GET TO KNOW ME 

(A special introduction booklet given to Kibby's new regular education classmates -- his first time ever in a regular education classroom.)

  Hi!  My name is Kibriyyil Miller but you can call me "Kibby".  I am 10 years old and live at home with my mom, dad, 12-year old sister and 8-year old brother.  I have autism.

   When I was a year old I could talk.  Mom says I spoke like a 4-year old.  Then all of a sudden, like many children with autism, I lost the ability to speak.  Even though I don't talk (and I try really hard to), I am always listening. 

   When I was little, I spent most of my time in a world of my own and didn't pay any attention to anything around me.  My teacher, Ms. Rebecca MacLeod has helped me to pay more attention to people and things and I'm hoping you will all help me too. 

   My mom cried when she heard I was going to come and be in your class because I have never been in a regular classroom before or been around very many children who didn't have autism too.  So I have no friends to help me learn "the rules" or how to play games like everyone else.  Even though I look like everyone else, I do many things that are unusual, so people often stare at me and whisper about me.  Mom says they are just ignorant and rude, but it doesn't bother me though, because I can't help but do the things I do and these things are very normal to me.

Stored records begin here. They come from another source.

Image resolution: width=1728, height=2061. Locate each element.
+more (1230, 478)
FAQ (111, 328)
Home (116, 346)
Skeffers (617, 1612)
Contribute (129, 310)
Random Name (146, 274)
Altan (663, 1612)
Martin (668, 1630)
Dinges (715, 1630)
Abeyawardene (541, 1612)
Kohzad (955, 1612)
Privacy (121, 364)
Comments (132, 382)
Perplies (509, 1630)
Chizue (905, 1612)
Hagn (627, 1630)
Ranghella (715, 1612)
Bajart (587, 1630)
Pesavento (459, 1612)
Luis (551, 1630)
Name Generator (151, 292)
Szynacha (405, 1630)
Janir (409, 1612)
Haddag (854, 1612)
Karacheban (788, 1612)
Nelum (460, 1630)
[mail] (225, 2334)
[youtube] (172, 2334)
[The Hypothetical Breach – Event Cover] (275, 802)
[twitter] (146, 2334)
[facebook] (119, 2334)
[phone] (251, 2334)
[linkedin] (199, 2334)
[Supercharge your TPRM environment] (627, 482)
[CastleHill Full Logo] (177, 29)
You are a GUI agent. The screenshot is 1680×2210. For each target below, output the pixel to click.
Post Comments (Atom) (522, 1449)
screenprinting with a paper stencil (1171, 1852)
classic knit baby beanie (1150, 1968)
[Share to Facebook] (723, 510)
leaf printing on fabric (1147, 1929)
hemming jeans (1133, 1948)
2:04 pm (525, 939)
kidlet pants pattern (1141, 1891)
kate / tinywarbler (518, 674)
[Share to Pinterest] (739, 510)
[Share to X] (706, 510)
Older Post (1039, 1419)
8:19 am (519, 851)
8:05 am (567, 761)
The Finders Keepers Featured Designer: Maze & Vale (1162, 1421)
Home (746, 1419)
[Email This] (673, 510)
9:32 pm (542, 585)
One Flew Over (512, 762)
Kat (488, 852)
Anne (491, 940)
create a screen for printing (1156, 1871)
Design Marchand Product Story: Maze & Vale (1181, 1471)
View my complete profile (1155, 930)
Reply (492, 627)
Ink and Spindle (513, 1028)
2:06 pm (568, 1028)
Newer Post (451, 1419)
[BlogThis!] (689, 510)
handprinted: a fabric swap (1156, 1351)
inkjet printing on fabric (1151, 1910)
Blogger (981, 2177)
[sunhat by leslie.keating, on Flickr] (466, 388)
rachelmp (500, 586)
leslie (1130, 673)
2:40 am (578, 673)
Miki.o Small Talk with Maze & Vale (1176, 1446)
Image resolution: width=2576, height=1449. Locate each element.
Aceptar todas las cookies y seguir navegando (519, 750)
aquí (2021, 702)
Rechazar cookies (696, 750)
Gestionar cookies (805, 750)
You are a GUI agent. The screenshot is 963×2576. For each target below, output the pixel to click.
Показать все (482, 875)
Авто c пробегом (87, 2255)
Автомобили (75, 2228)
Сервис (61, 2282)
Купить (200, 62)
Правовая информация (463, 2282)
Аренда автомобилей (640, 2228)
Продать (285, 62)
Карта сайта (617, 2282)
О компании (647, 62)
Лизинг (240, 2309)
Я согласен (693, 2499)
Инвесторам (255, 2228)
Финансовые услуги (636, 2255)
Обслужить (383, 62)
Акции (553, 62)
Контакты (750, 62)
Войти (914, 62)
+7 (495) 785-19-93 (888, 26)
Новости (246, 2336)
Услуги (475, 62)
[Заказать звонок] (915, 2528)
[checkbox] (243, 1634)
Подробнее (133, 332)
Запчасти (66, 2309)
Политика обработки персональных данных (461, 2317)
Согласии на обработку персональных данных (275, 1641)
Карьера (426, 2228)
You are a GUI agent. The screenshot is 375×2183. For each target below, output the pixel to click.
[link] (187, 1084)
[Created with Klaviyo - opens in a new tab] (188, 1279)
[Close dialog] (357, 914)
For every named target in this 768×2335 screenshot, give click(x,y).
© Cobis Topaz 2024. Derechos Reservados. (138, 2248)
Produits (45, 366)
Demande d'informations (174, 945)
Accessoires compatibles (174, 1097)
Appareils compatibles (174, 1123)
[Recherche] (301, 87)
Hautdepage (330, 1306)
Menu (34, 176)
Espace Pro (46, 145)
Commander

   Autism is a developmental disability that I will have to live with for the rest of my life.  It is a neurological disorder that affects the way my brain processes information.  It can make things really hard for me because most of the time I see things differently and have trouble understanding the world around me.  Autism makes me behave differently too.  For instance, sudden loud or strange noises can hurt my ears so you will sometimes see me covering them, and I may even cry.  I also cover them when I don't want to do what you tell me to, but that doesn't hurt J.  At times being around too many people can make me nervous so I will do what I can to get away and be alone. 

   I have something called Sensory Integration Disorder (SID) that mixes up my sense of touch.  For instance I can't stand to hold a pencil between my fingers, but I love the way uncooked rice, sand and water feel. There was a time when for some reason I couldn't stand the way the shower felt or having my face touched.  The doctors said that to me it felt something like a zillion bugs crawling around on my skin.  You can imagine how much trouble mom and dad had just trying to wash my face.  But once my dad and Coach Williams taught me how much fun being in the water can be and I got used to the water enough to learn how to float, I love water so much now that I drive my parents crazy playing in the sink non-stop and taking baths so long that my skin shrivels! 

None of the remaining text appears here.